How would we address a CARP alias in FreeBSD? The original OpenBSD carpX notation does not seem to apply to FreeBSD, at least on my pfSense 2.3 install…
Or can you bring back the old pfSense IGMP Proxy? -
On 2.2.x and later, CARP VIPs work like IP aliases at the OS level. The code may have to be changed to find them and mark them as disabled.

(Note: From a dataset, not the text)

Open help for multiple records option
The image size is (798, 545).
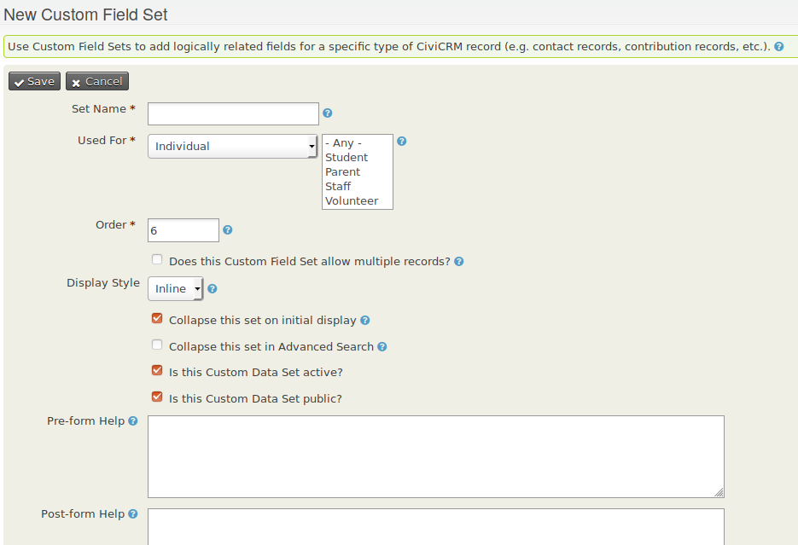coord(459,262)

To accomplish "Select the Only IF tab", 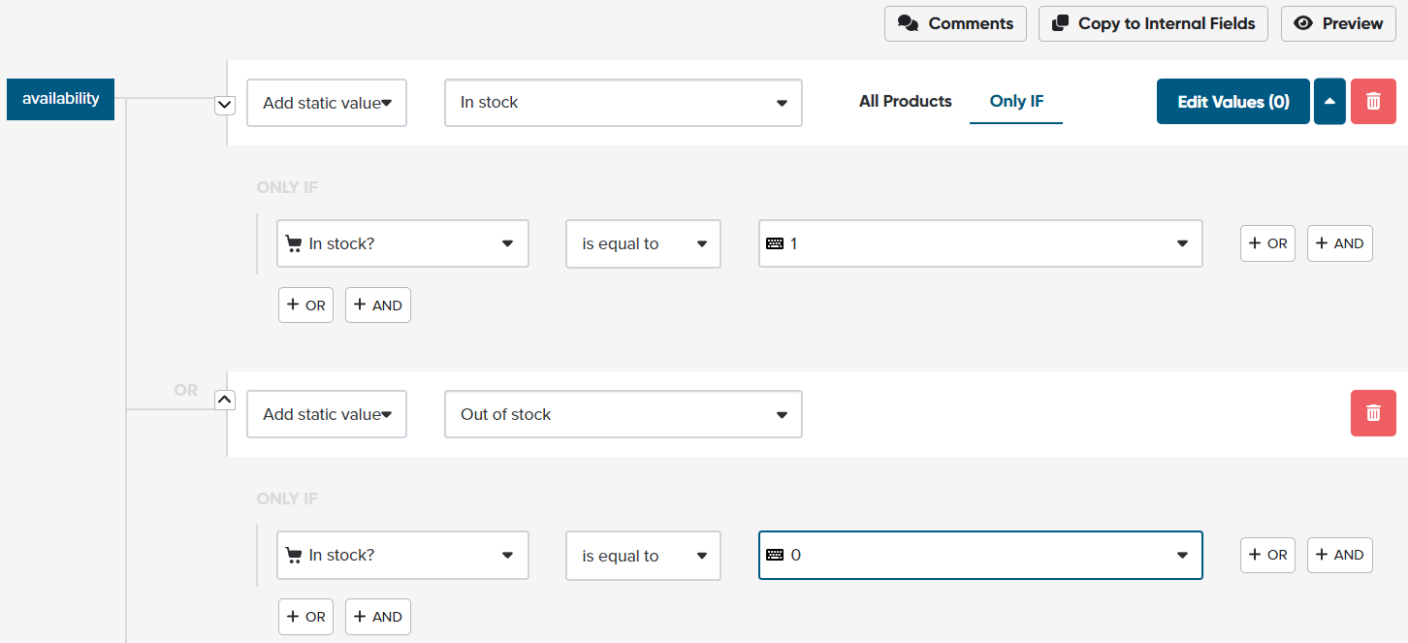I will pyautogui.click(x=1016, y=101).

Bringing back the old igmpproxy is not an option.
-
Thanks jimp, ticket opened:
https://redmine.pfsense.org/issues/5783 -
athurdent or anyone else seeing issues here, this looks to be fixed, please upgrade and report back to confirm.
-
Thanks, it starts now.
Does not really work for me, though. I used it to forward SSDP on 2.2.6, which worked fine. I setup a 2.2.6 VM to confirm that it still works there. Also tried an older 2.3 beta without the new changes and without CARP. Errors below are the same.On 2.2.6 I get:
$ netstat -gn IPv4 Virtual Interface Table Vif Thresh Local-Address Remote-Address Pkts-In Pkts-Out 0 1 192.168.1xx.6 340 0 1 1 192.168.2xx.105 0 340 IPv4 Multicast Forwarding Table Origin Group Packets In-Vif Out-Vifs:Ttls 192.168.1xx.11 239.255.255.250 100 0 1:1 192.168.1xx.31 239.255.255.250 12 0 1:1 192.168.1xx.30 239.255.255.250 134 0 1:1 192.168.1xx.245 239.255.255.250 42 0 1:1 192.168.1xx.36 239.255.255.250 12 0 1:1 192.168.1xx.246 239.255.255.250 40 0 1:1on 2.3:
netstat -gn IPv4 Virtual Interface Table Vif Thresh Local-Address Remote-Address Pkts-In Pkts-Out 0 1 192.168.1xx.2 0 0 1 1 192.168.2xx.252 0 0 IPv4 Multicast Forwarding Table is emptyAnd many complaints in the log about LAN hosts not being in any vaild net for WAN upstream, which seems kind of odd to me.
The source address 192.168.1xx.245 for group 239.255.255.250, is not in any valid net for upstream VIF.Firewall rules on 2.2.6 and 2.3 are set to allow all IGMP incoming on either LAN and WAN with IP options, so no difference there.